WHAT YOU HAVE TO DO: Report every line from the following entries that contains the string "width".

DATA:
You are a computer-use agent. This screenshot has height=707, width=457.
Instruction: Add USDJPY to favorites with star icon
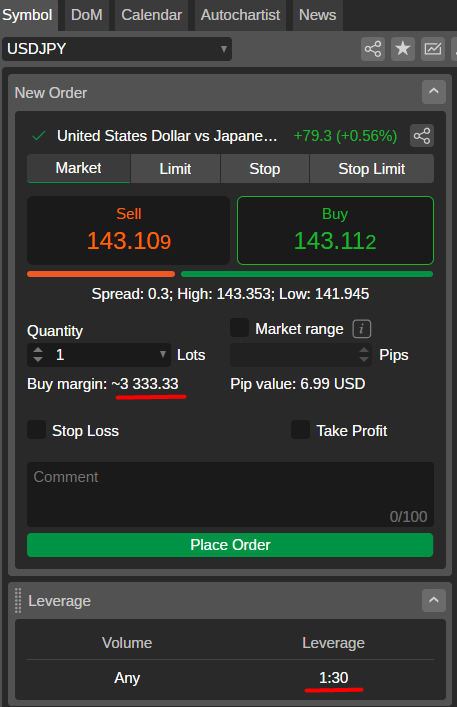click(402, 49)
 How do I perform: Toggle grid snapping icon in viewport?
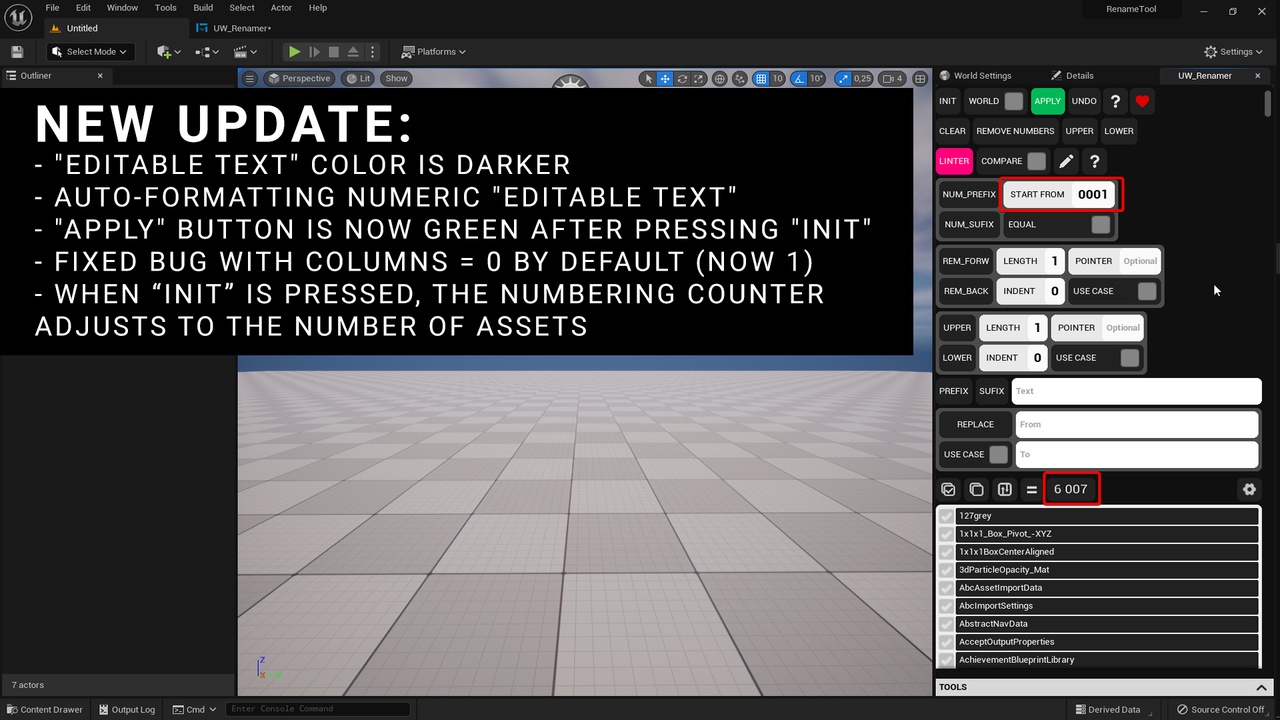click(761, 78)
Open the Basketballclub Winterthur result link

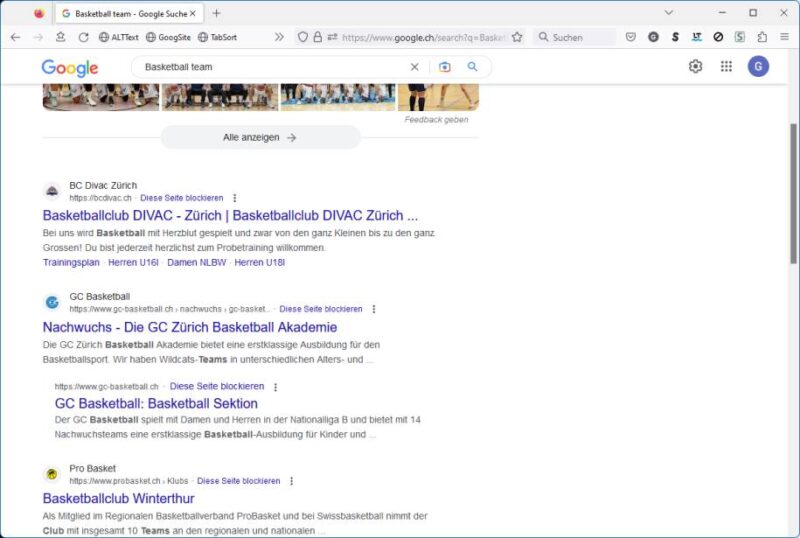[118, 498]

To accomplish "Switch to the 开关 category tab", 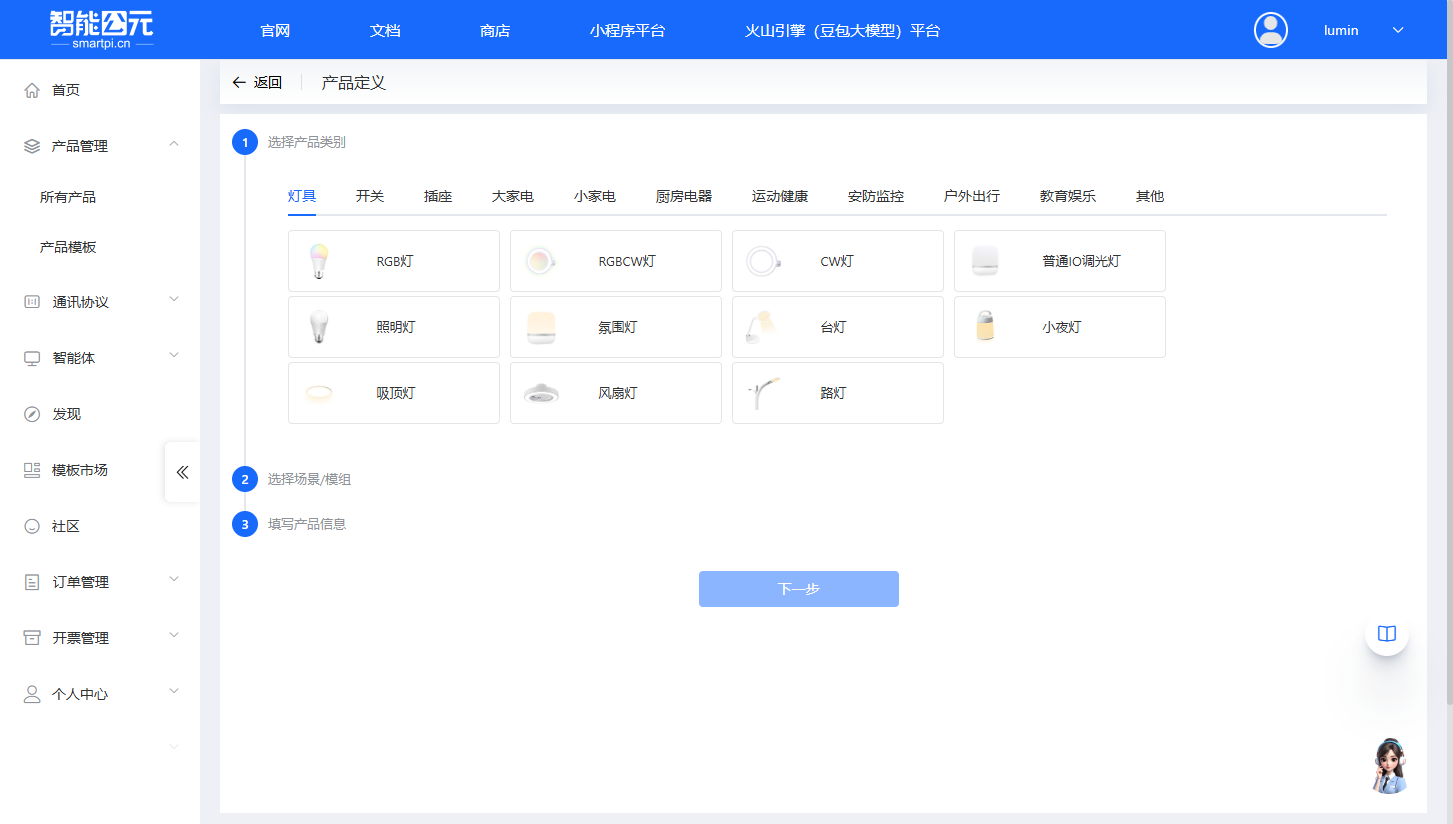I will (370, 196).
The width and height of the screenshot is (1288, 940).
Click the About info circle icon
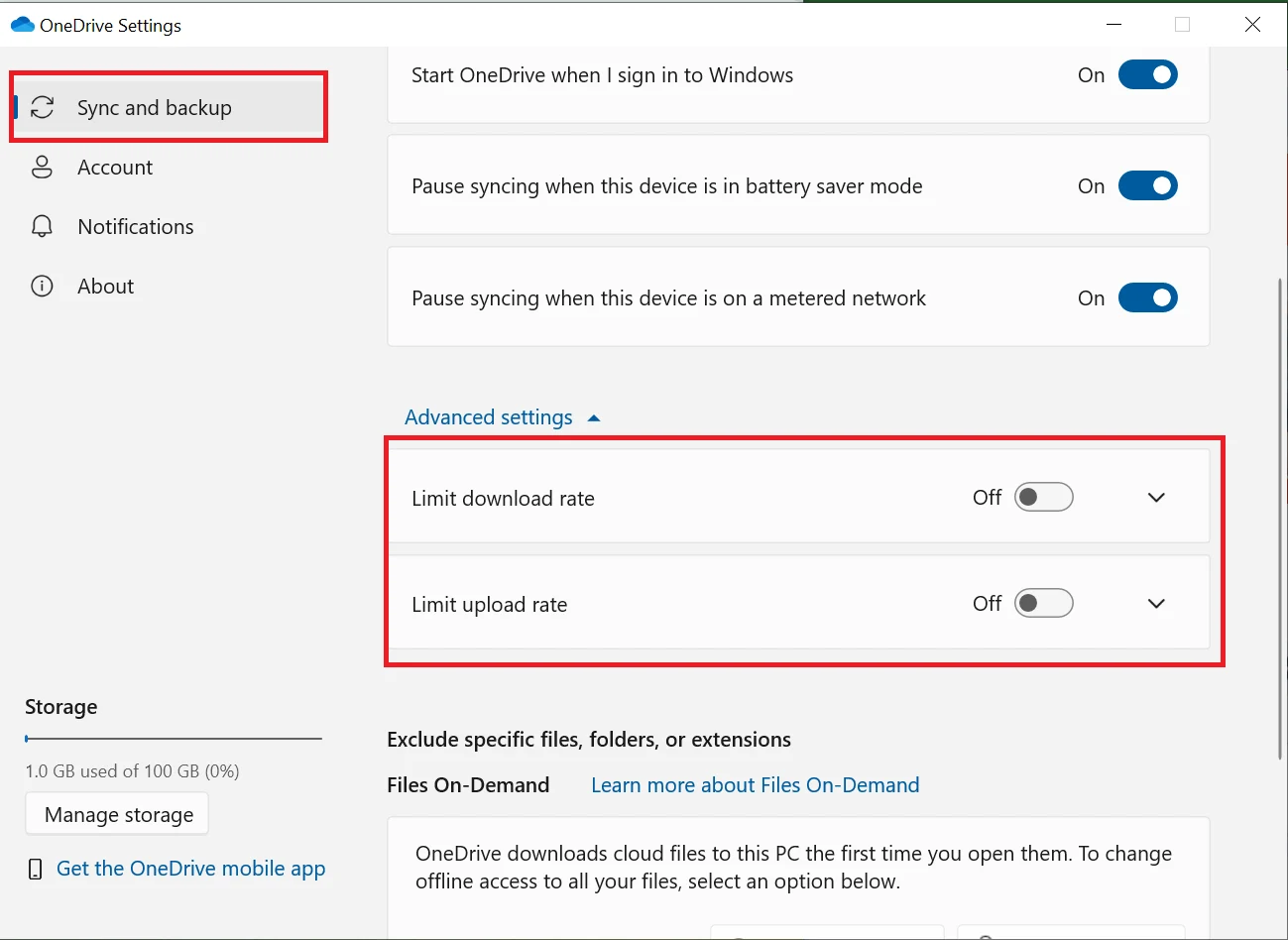[42, 286]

RESPONSE FOR THIS EXERCISE:
You are a computer-use agent. This screenshot has height=707, width=457.
The width and height of the screenshot is (1288, 940).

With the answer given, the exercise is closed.